My overall goal is to get ROS running on the Linux box. I have to compile from source rather than use apt since Debian 6.0 (Squeeze) binaries require thumb support that the Cavium does not give, and not many of the needed packages are available for Debian 5.0 (Lenny). I'd made progress installing the various libraries needed, but when I got to step 1.3.1 and tried to run CMake, I got the error
CMake 2.8 or higher is required. You are running version 2.6.0
Next I tried to download and build CMake 2.8.8 on the Linux box itself, but it was too much for the system.

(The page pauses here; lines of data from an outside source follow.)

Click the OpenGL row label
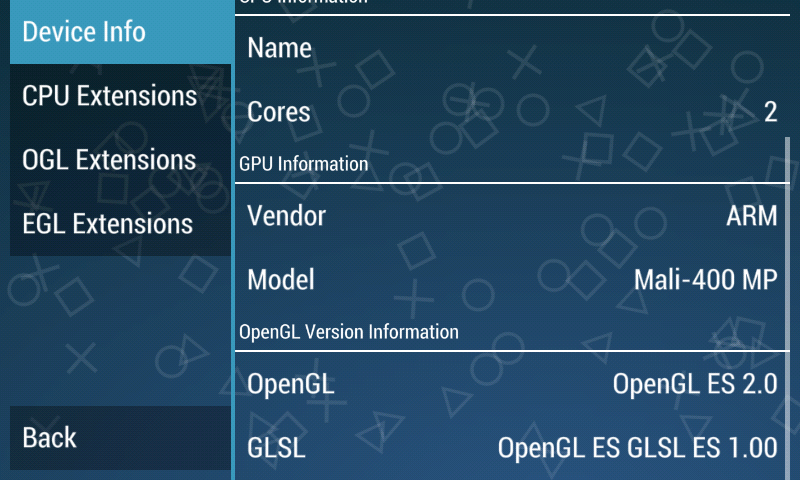 pos(291,384)
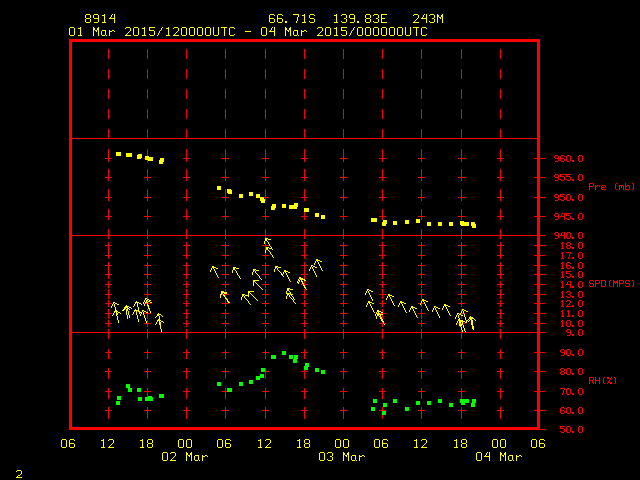Image resolution: width=640 pixels, height=480 pixels.
Task: Click the 945.0 pressure tick label
Action: [568, 216]
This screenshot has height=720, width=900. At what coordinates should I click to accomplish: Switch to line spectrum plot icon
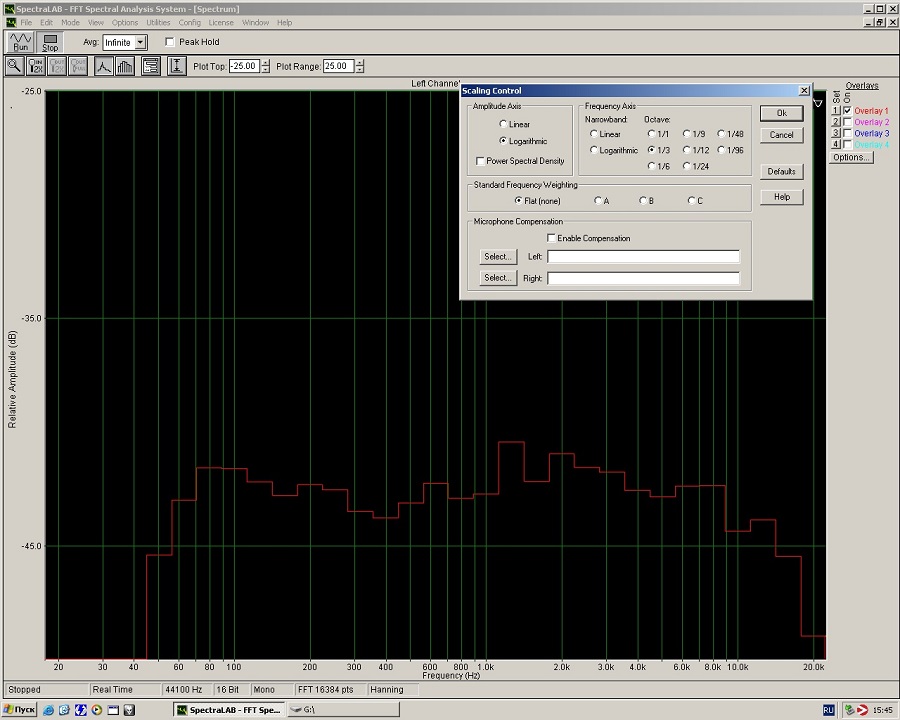tap(104, 66)
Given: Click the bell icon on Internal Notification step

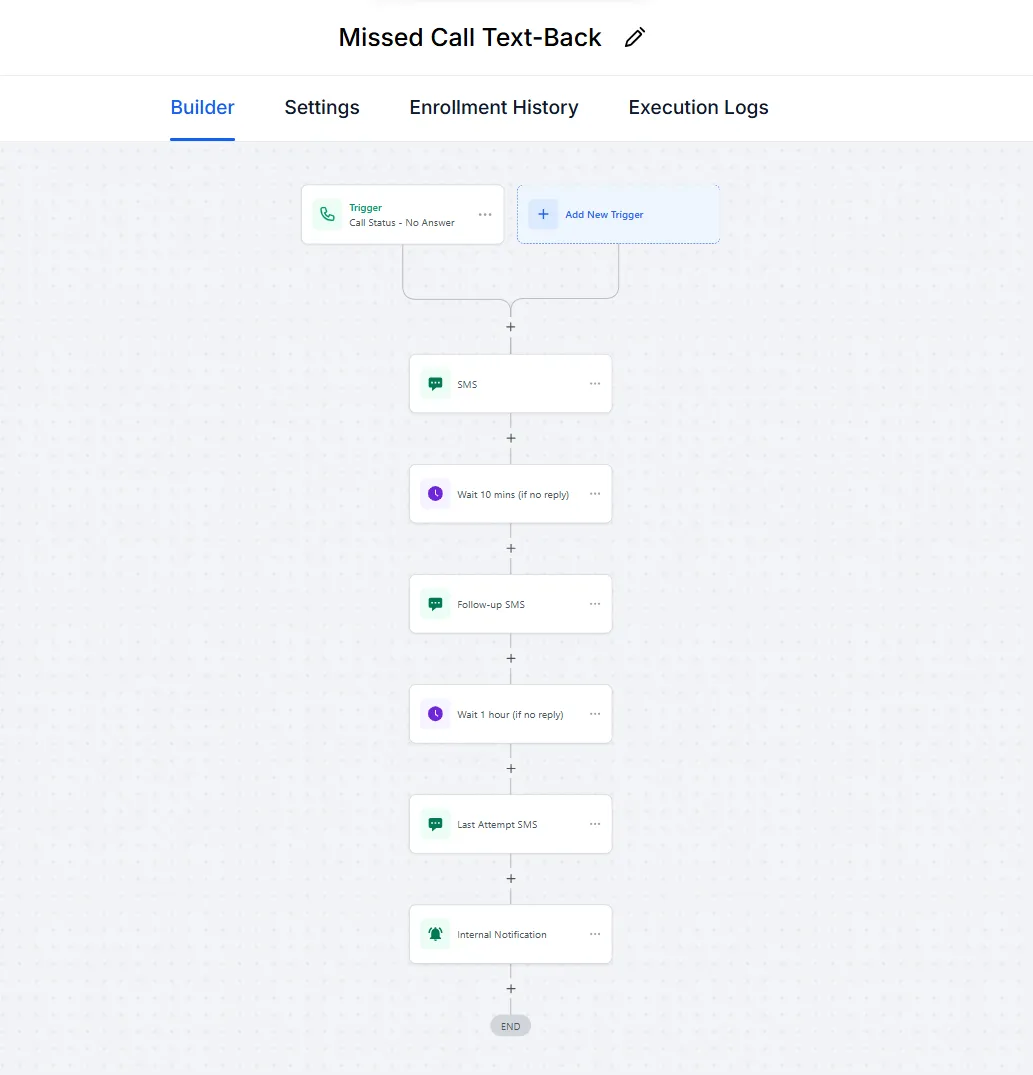Looking at the screenshot, I should coord(435,934).
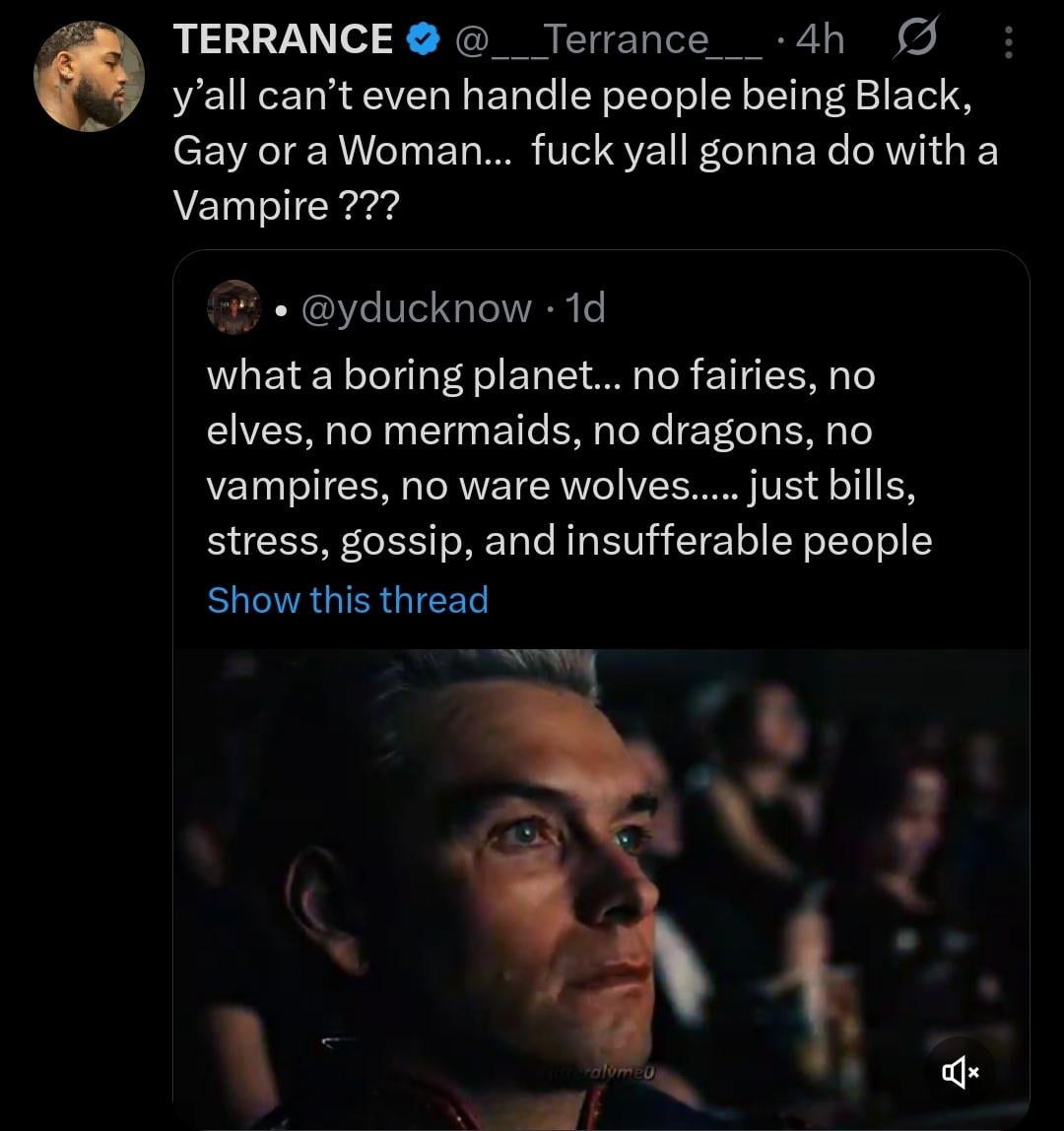Click the dot name before @yducknow
Screen dimensions: 1064x1131
click(281, 309)
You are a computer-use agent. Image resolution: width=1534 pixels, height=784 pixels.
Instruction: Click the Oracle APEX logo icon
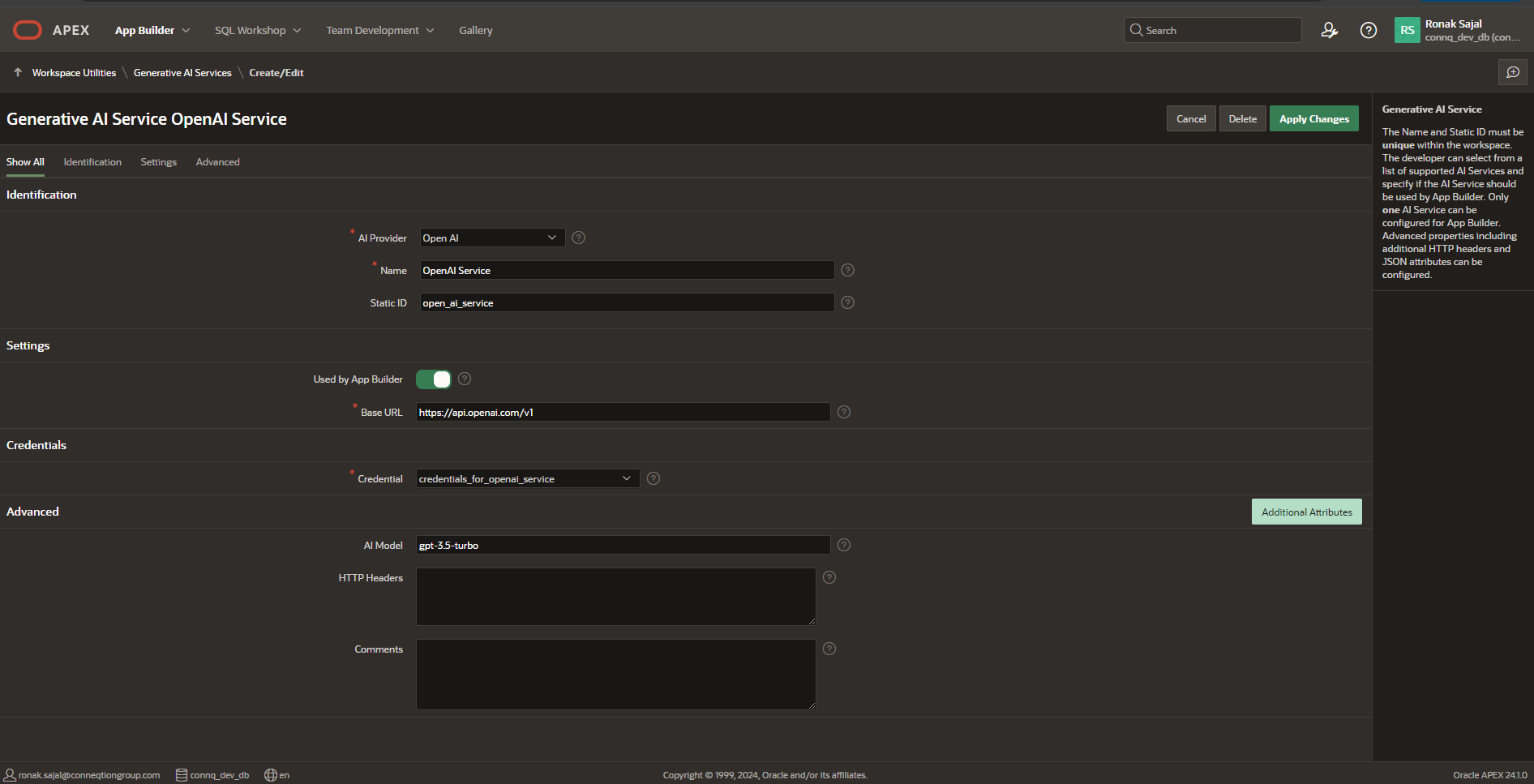[28, 30]
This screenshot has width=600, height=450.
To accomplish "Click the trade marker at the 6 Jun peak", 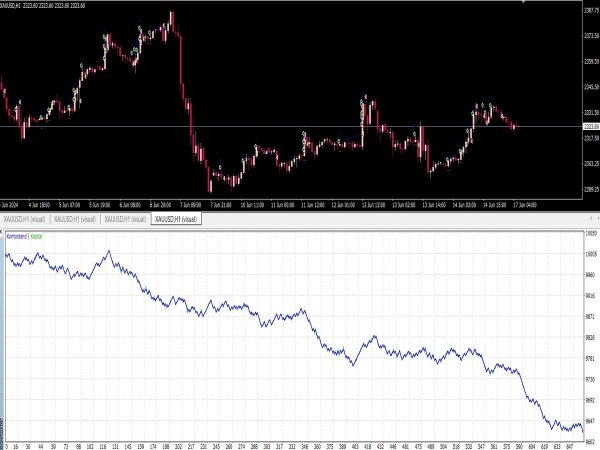I will (x=140, y=28).
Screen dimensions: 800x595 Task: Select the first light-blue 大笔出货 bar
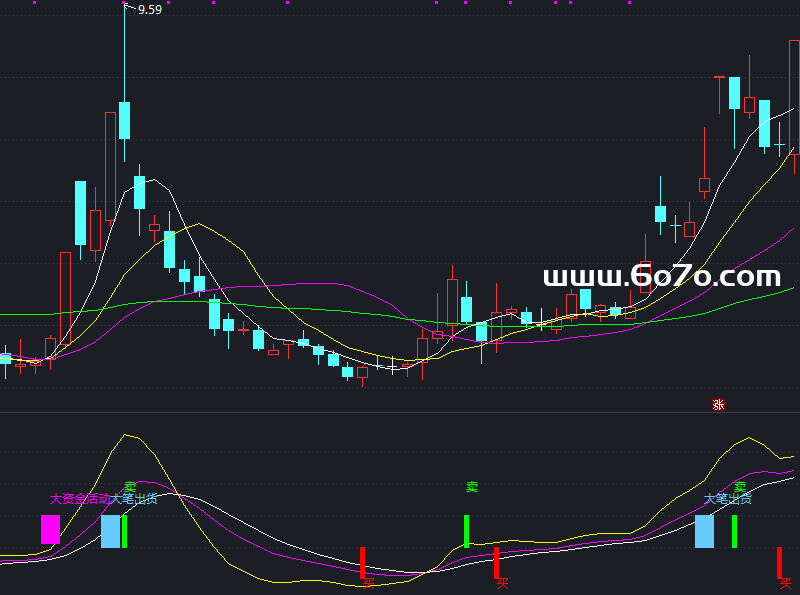tap(110, 531)
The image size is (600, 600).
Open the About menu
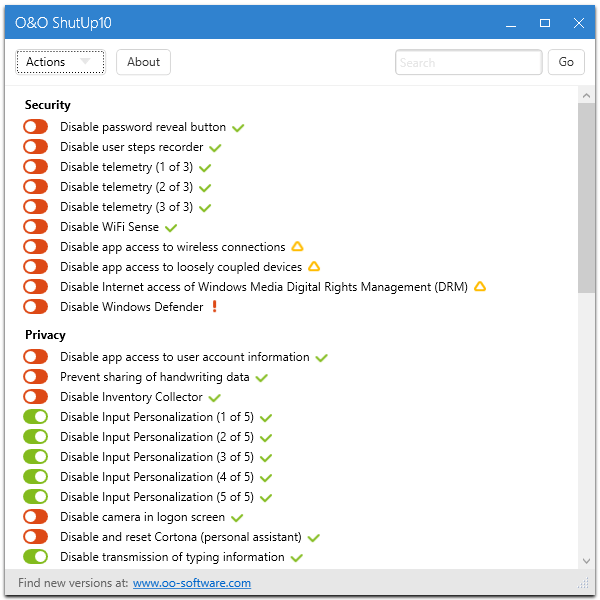pyautogui.click(x=143, y=62)
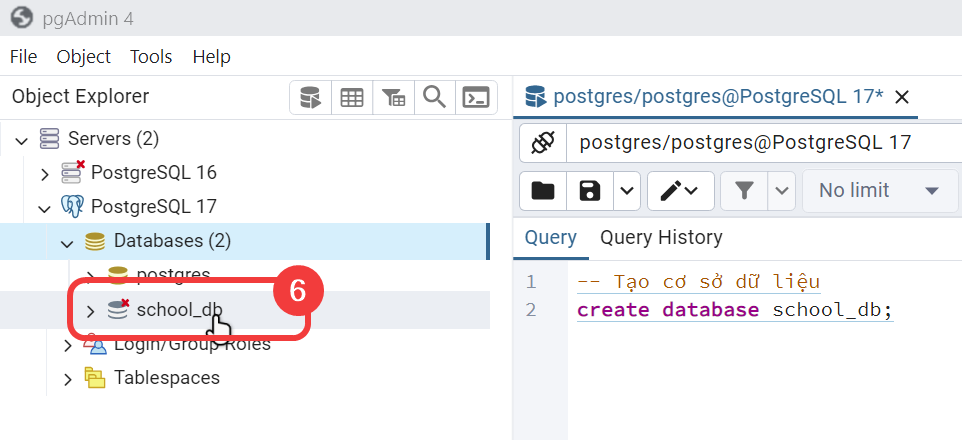Expand the PostgreSQL 16 server node
Image resolution: width=962 pixels, height=440 pixels.
[44, 173]
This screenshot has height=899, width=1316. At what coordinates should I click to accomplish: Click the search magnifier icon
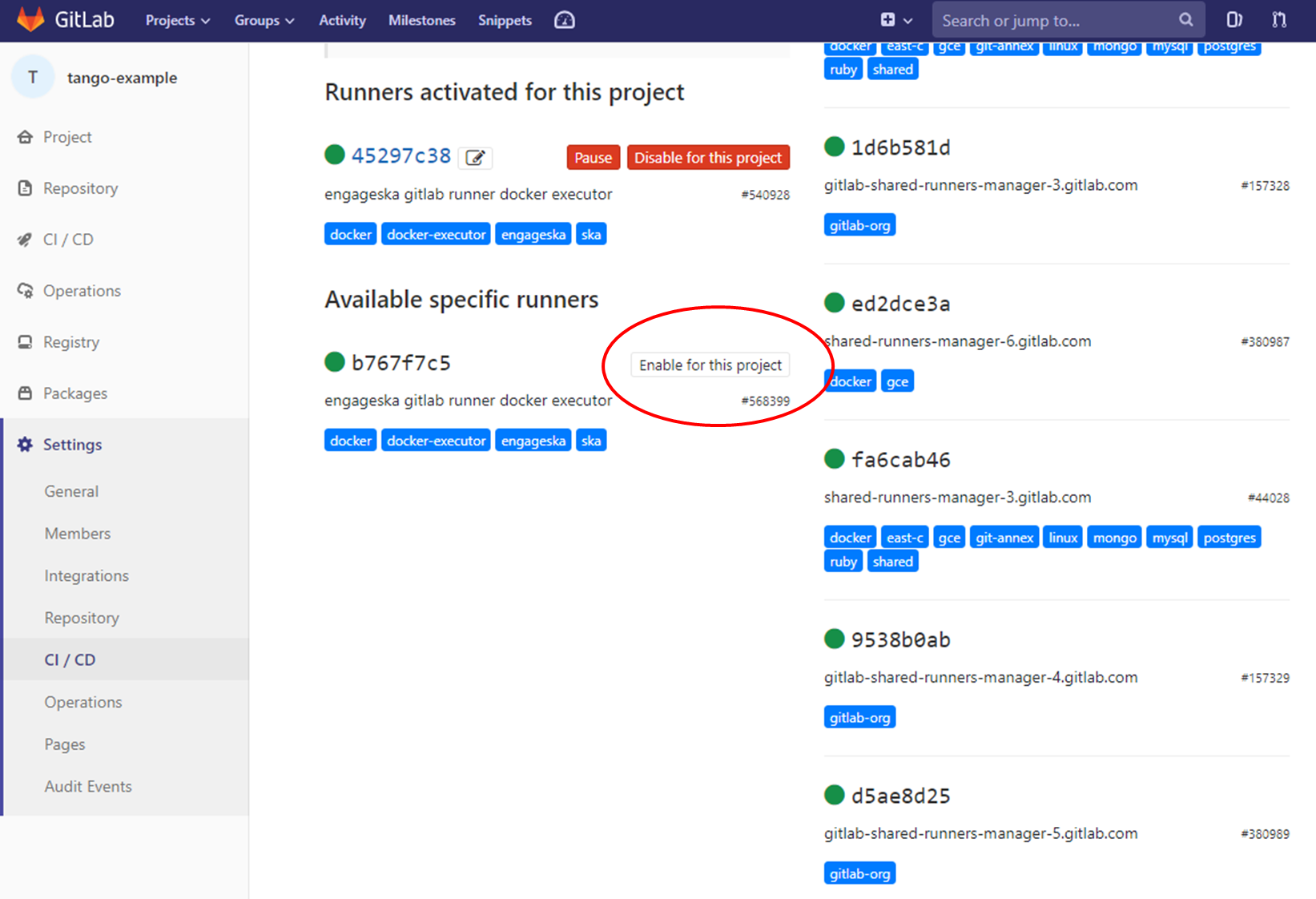(1185, 20)
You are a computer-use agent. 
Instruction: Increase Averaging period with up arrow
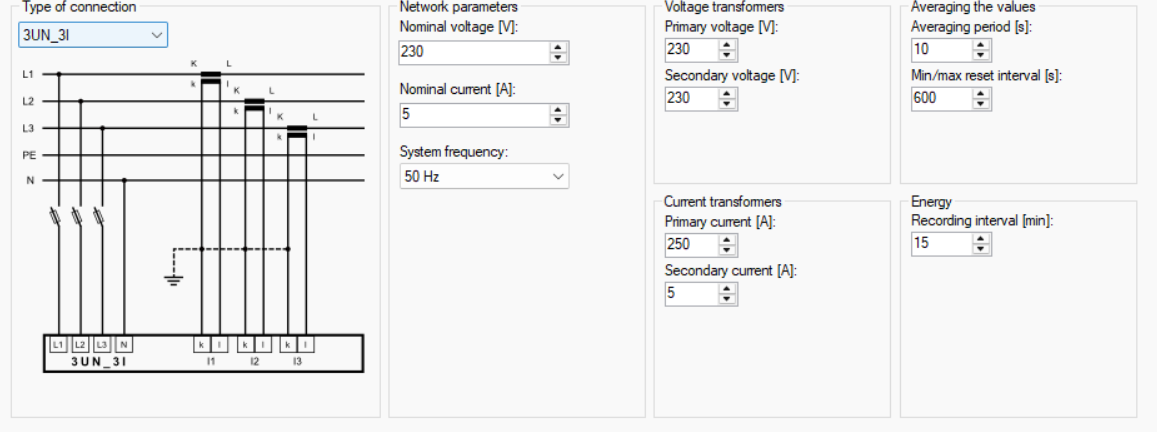pos(982,45)
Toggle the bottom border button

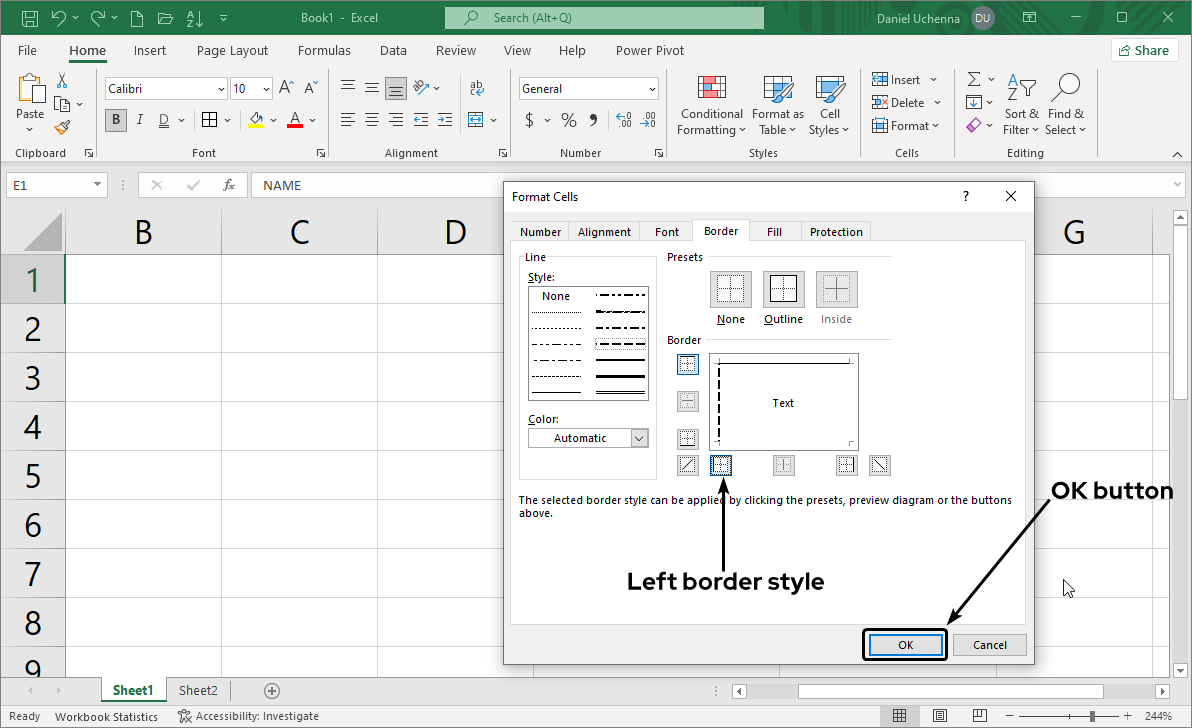(x=687, y=439)
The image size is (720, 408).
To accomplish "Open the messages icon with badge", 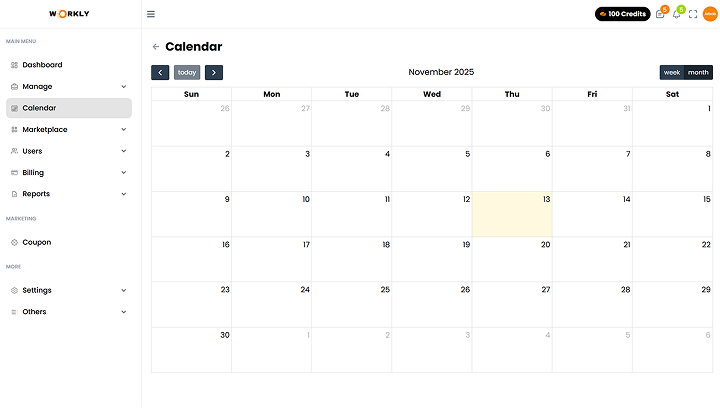I will point(660,14).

When that failed, I downloaded the toolchain suggested on the manufacturer's website and used the cross-compiling guide at [www.cmake.org/Wiki/CMake_Cross_Compiling] to build the CMake executables. Here is my toolchain file:
# This one is important
SET(CMAKE_SYSTEM_NAME Linux)
# Specify the cross compiler
SET(CMAKE_C_COMPILER /pathto/crosstool-linux-gcc-4.5.2-gclibc-2.9-oabi/arm-unknown-linux-gnu/bin/arm-unknown-linux-gnu-gcc)
SET(CMAKE_CXX_COMPILER /pathto/crosstool-linux-gcc-4.5.2-gclibc-2.9-oabi/arm-unknown-linux-gnu/bin/arm-unknown-linux-gnu-g++)
# Where is the target environment
SET(CMAKE_FIND_ROOT_PATH /pathto/crosstool-linux-gcc-4.5.2-gclibc-2.9-oabi/arm-unknown-linux-gnu /pathto/crosstool-linux-gcc-4.5.2-gclibc-2.9-oabi/arm-unknown-linux-gnu/arm-unknown-linux-gnu)
# Search for programs in the build host directories
SET(CMAKE_FIND_ROOT_PATH_MODE_PROGRAM NEVER)
# For libraries and headers in the target directories
SET(CMAKE_FIND_ROOT_PATH_MODE_LIBRARY ONLY)
SET(CMAKE_FIND_ROOT_PATH_MODE_INCLUDE ONLY)
However, use of the binary on the Linux box gives the error
cmake: /usr/lib/libstdc++.so.6: version `GLIBCXX_3.4.14' not found (required by cmake)
Sure enough, the library is not there:
prompt# strings /usr/lib/libstdc++.so.6 | grep GLIBC
GLIBCXX_3.4
GLIBCXX_3.4.1
GLIBCXX_3.4.2
GLIBCXX_3.4.3
GLIBCXX_3.4.4
GLIBCXX_3.4.5
GLIBCXX_3.4.6
GLIBCXX_3.4.7
GLIBCXX_3.4.8
GLIBCXX_3.4.9
GLIBCXX_3.4.10
GLIBC_2.3
GLIBC_2.0
GLIBC_2.3.2
GLIBC_2.1
GLIBC_2.1.3
GLIBC_2.2
GLIBCXX_FORCE_NEW
GLIBCXX_DEBUG_MESSAGE_LENGTH
I've never cross-compiled before, but I can see one of two scenarios happening: either the binary got created with a link to a higher version of glibcxx on the host machine or the manufacturer's toolchain is more modern than their image. I don't know how to check which is happening or if something else is happening that I don't know about.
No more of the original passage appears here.